= Marie Bong =

Bong in the 1970s

Marie Ethel Bong (née Aroozoo; 1927 – 23 April 2003) was a Singaporean schoolteacher and social worker. She was the headmaster of the CHIJ Katong Convent from 1972 to 1986.

==Early life and education==
Bong was born in Johor Bahru in 1927 to Percival Frank Aroozoo, a Eurasian who was the headmaster of the Gan Eng Seng School, and Agnes Danker. She was the sister of librarian Hedwig Anuar. Bong studied at the Convent of the Holy Infant Jesus. At the start of the Japanese occupation of Singapore, she and Hedwig paused their education to look after their siblings. In January 1947, she and Hedwig were each awarded $50 for their essay on the film Henry V. Bong received her degree at University of Malaya. She and Hedwig were among the university's earliest women graduates. Bong took an Honours degree in English literature in 1949.

==Career==
Bong became a teacher at the CHIJ Katong Convent in 1953. In 1971, she gave a speech advocating for the inclusion of creative writing in lessons, which she believed would allow students to gain confidence, which "further helped to develop their personalities". She also claimed that it would "set the stage for Singapore to form her own reservoir of writers and literature." In the same year, though Bong was not a nun, she was appointed the convent's principal. She later claimed that she had been offered the position due to a shortage of local nuns who were willing to take up the position.

Bong was awarded the Pingat Berkebolehan in 1979. She produced the school's production of William Shakespeare's Julius Caesar, which was staged at the Victoria Theatre and Concert Hall in celebration of the school's golden jubilee in March 1980. Bong oversaw the school's split into the Katong Convent Secondary School and a primary school, after which she became the principal of the secondary school. As principal, she "almost single-handedly raised the level of consciousness of literature and the arts in her school."

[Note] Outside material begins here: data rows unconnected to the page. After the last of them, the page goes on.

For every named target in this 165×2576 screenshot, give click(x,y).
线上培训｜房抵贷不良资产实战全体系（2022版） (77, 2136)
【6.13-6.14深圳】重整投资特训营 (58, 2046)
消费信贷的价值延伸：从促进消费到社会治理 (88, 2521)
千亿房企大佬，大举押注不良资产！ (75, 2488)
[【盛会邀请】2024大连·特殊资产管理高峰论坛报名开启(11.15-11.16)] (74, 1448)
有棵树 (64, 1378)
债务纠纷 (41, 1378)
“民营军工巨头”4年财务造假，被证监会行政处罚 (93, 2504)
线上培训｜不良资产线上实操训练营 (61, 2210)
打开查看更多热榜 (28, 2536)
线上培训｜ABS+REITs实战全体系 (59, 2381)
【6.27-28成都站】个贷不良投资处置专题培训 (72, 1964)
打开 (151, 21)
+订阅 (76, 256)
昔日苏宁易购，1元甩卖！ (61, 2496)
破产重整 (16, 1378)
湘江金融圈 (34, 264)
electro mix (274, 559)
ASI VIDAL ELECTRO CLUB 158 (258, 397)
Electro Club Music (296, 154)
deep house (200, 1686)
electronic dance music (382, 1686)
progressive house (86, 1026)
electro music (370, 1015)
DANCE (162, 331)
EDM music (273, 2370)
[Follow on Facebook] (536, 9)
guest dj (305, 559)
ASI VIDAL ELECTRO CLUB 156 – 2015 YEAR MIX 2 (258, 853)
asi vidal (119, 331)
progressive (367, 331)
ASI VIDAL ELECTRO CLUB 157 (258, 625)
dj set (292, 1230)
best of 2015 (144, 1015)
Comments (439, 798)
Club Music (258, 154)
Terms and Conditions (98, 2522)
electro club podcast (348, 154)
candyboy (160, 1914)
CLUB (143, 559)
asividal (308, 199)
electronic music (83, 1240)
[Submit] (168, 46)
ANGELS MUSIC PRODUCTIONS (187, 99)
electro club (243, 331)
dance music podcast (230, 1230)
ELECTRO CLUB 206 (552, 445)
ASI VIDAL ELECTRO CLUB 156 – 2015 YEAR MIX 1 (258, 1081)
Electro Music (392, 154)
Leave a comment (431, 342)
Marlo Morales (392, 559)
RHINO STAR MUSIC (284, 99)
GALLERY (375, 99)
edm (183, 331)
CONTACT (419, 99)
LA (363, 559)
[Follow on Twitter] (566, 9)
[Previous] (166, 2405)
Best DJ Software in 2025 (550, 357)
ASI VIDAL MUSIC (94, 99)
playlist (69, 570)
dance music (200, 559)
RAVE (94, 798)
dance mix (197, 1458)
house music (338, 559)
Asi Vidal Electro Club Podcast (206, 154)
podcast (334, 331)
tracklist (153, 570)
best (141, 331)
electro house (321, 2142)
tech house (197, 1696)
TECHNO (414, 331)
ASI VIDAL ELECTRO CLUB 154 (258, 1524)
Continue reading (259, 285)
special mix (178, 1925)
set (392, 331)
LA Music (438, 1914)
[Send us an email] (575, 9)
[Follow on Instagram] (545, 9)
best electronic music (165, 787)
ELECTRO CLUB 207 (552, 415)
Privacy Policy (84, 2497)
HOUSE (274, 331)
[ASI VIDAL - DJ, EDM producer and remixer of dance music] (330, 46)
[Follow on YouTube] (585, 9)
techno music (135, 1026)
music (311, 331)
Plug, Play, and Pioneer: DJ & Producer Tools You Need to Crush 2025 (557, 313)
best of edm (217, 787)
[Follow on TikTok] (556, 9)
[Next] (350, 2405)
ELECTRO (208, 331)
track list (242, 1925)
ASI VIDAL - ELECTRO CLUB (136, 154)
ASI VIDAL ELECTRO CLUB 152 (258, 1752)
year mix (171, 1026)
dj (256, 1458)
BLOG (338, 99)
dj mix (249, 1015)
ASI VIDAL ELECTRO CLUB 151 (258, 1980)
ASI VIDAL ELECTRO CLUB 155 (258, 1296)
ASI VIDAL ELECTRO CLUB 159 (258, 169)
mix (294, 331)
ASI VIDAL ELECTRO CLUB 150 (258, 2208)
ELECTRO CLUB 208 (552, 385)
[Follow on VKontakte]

Bong retired as principal in 1985, after which she became a social worker. She held speech and language lessons for teachers and the members of the Social Development Unit. She was also involved in storeytelling sessions for several branch libraries. In July 1991, she began holding storeytelling workshops for children participating in the Kids United National Storeytelling Contest. By 2000, she had held a speaking programme at Macpherson Primary School and "language camps" at several primary and secondary schools. Among Bong's students were academic and diplomat Chan Heng Chee, writers Suchen Christine Lim and Angeline Yap, newscaster Diana Koh, dancer Tammy Wong and actresses Neo Swee Lin and Noorlinah Mohamed. She also served as the editor of Saya, a local student literary magazine.

==Personal life and death==
Bong married Anthony Bong Kim Siong at the Saint Joseph's Church on 16 September 1950. Bong was aged 23 while Anthony was aged 34. They had two children and lived in a semi-detached house in the Serangoon Garden estate. Bong died of a stroke in hospital at the age of 76 on 23 April 2003.